Wo setzen Sie Schwerpunkte (Sektoren, Regionen) im Portfolio und warum?

Paolo Zagaria: Wir glauben, dass die erhöhte Unsicherheit zugleich Opportunitäten bietet, mittels einer erfolgreichen Einzeltitelselektion eine Mehrrendite zu erzielen. Wir setzen primär auf Qualitätstitel, die attraktiv bewertet sind, eine Kapitalrentabilität über ihren Kapitalkosten erwirtschaften sowie mit bewährten Geschäfts-Modellen und stabilem Management überzeugen. Die Bewertungen sind - sofern es zu einer Normalisierung der Rohölpreise kommt - günstig. Aufgrund der beschriebenen Deflationstendenzen und dem erwarteten schrittweisen Anpassungsprozess setzen wir eher auf Integrierte Ölkonzerne, vor allem in Europa, sowie US Schieferöl-Produzenten mit stabilen Bilanzen und einem qualitativ hochstehenden Portfolio mit tiefen Produktionskosten. Die US Schieferöl-Produktion ist aufgrund der starken Effizienzsteigerungen bezüglich der Kostenstruktur gut aufgestellt. Zusätzlich sind die kurzen Investitionszyklen in einem volatilen Umfeld attraktiv.

Die defensiveren Pipeline-Unternehmen erscheinen uns aufgrund der niedrigen Bewertungen sowie der hohen Eintrittsbarrieren ebenfalls interessant. Die hohen spekulativen Investments in Rohölkontrakten bedeuten, dass kleinste Verbesserungen der Angebots-/Nachfragesituation bereits starke Preisbewegungen auslösen können. Mittels aggressiveren Satelliten im Portfolio versuchen wir, taktisch von solchen Phasen zu profitieren. Der Öl-Dienstleistungsbereich wird im Portfolio aufgrund der starken Überkapazitäten und des hohen operativen Leverage der Firmen untergewichtet. Vor allem die Offshore-orientierten Firmen erscheinen weniger attraktiv, da sich der Markt für diese Unternehmen unseres Erachtens strukturell verändert hat aufgrund der hohen Kosten der Ölproduktion im Offshore-Bereich.

Bitte erläutern Sie die Chancen/Entwicklungen für den Sektor, der Ihnen am aussichtsreichsten erscheint.

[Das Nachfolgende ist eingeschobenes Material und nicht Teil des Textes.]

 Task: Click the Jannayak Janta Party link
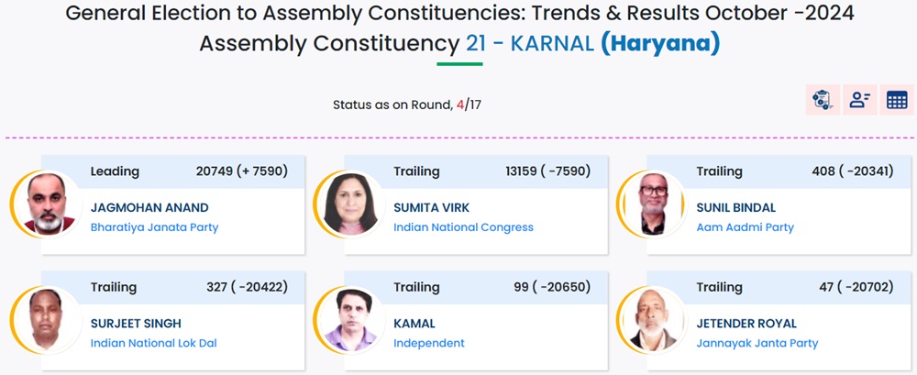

Paolo Zagaria: Die Klimakonferenz von Paris im Dezember 2015 wie auch die Entwicklungen im Bereich der elektrischen Fahrzeuge deuten darauf hin, dass ab 2020 mit einem schwächeren Wachstum der Rohöl-Nachfrage zu rechnen ist. Erdgas hingegen dürfte aufgrund der tieferen CO2-Emissionen den Anteil am Energiekuchen mittelfristig ausbauen und damit nachfrageseitig stärker und nachhaltiger wachsen. Aktuell leidet das Erdgassegment unter demselben Überangebot wie der Ölbereich. Die Angebotskürzungen sind aber auch hier langsam ersichtlich. Die Investitionen der Vergangenheit werden den Markt noch einige Zeit überversorgen, dennoch sollte die Anpassung aufgrund der stärkeren Nachfrage nachhaltiger sein. Reine Erdgasproduzenten wie auch integrierte Firmen mit hohem Erdgasproduktionsanteil erscheinen unter diesen Rahmenbedingungen sehr attraktiv bewertet. Dennoch sollte auch in diesem Segment auf Qualität gesetzt werden.